Hesperidin Attenuates Mercury Chloride-Induced Neurotoxicity in Rats by Modulating Oxidative Stress, Neuroinflammation, Apoptosis, Autophagy and ER Stress

Mercury chloride (HgCl₂) is a well-known environmental toxicant that can induce neurotoxicity through oxidative stress, neuroinflammation, endoplasmic reticulum (ER) stress, dysregulated autophagy, and apoptosis. This study evaluated the potential neuroprotective effects of hesperidin (HES), a bioactive flavonoid with antioxidant and anti-inflammatory properties, against HgCl₂-induced brain injury in rats.

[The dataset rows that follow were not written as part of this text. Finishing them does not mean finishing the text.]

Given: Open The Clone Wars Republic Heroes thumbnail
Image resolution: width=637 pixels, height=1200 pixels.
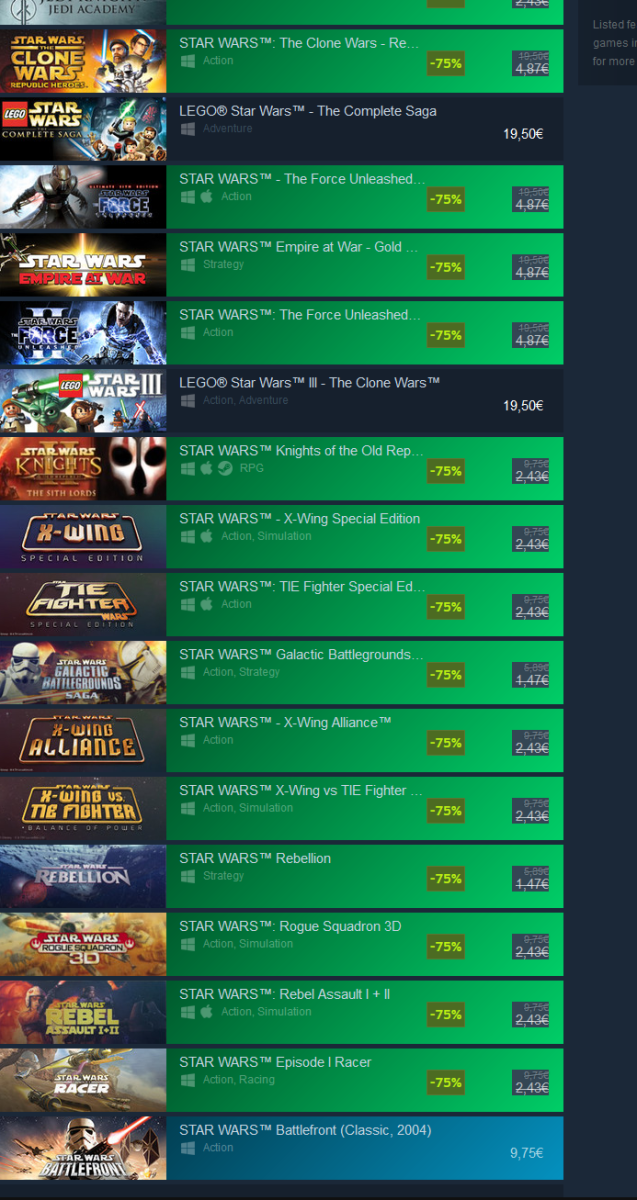Looking at the screenshot, I should (83, 60).
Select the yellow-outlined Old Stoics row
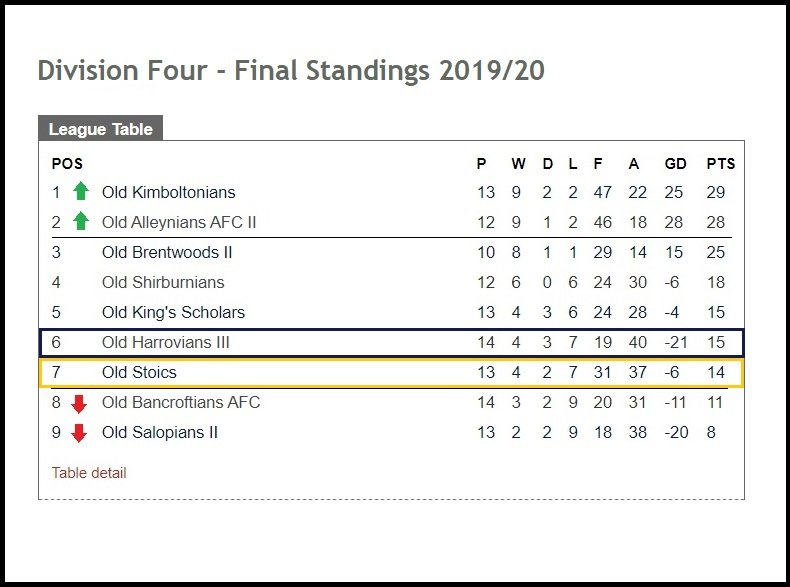This screenshot has width=790, height=587. point(391,373)
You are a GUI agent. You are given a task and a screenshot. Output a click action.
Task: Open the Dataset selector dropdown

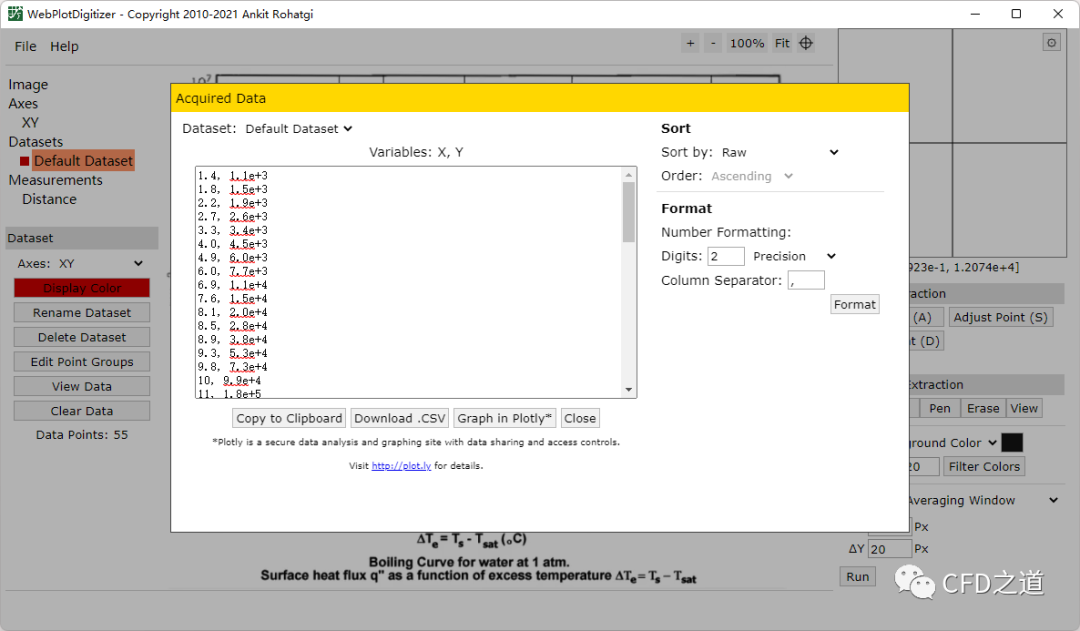coord(299,128)
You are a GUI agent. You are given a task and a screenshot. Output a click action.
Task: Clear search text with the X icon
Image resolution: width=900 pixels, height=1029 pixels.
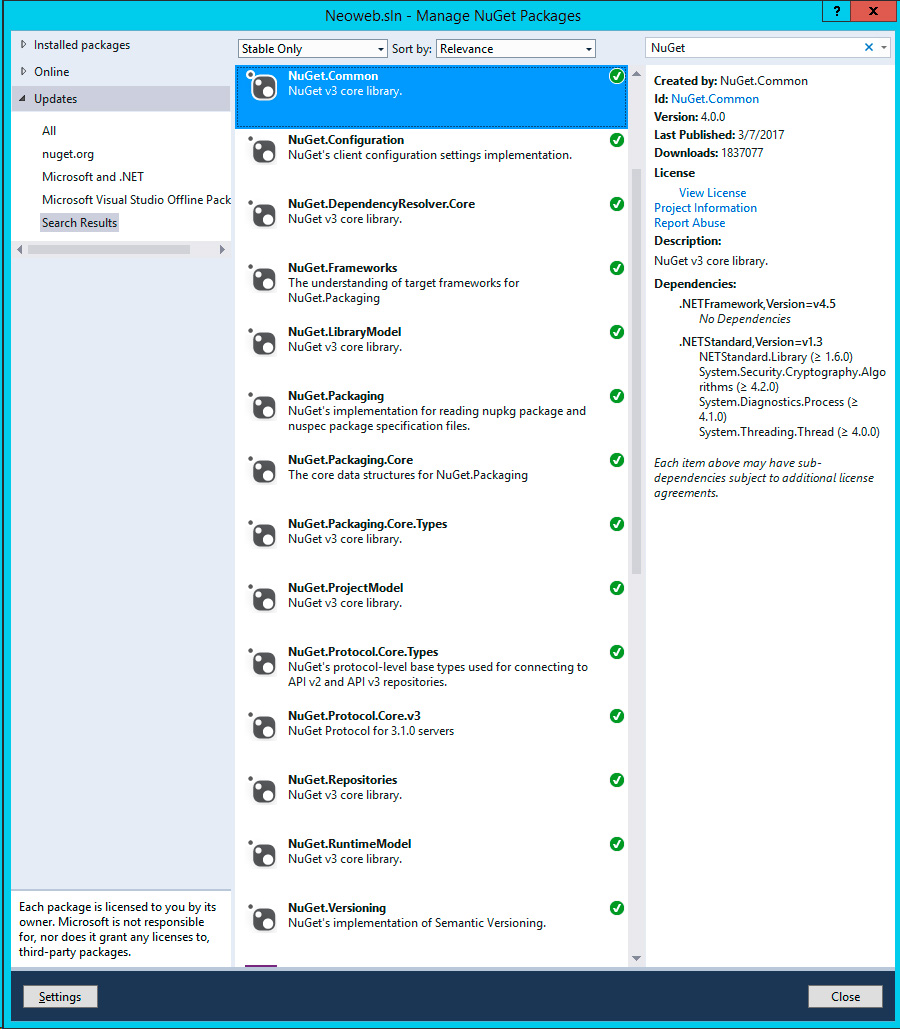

Sixty male Sprague Dawley rats received 1.23 mg/kg HgCl₂ intraperitoneally for 7 days, while HES was administered orally at doses of 100, 200, or 400 mg/kg. HgCl₂ exposure resulted in elevated lipid peroxidation, impaired antioxidant status, increased pro-inflammatory cytokines (TNF-α, IL-1β, IL-6), and reduced IL-10 levels. Upregulation of Bax and caspase-3, downregulation of Bcl-2 and BDNF, along with increased GFAP immunoreactivity, indicated enhanced neuronal apoptosis and astrocyte activation. Furthermore, increased Beclin-1, LC3A/B, and ER stress-related markers (GRP78, PERK, ATF4, XBP1, IRE1, CHOP) suggested disturbances in cellular homeostasis. HES treatment—most notably at 400 mg/kg—attenuated oxidative stress, improved antioxidant enzyme activities, reduced pro-inflammatory responses while partially restoring IL-10, and modulated apoptosis, autophagy, and ER stress-associated pathways. In addition, increased BDNF levels following HES administration may indicate improved neuronal plasticity. Collectively, these findings suggest that hesperidin is a promising neuroprotective candidate against HgCl₂-induced neurotoxicity by modulating multiple molecular pathways involved in oxidative damage, inflammation, apoptosis, autophagy, and ER stress.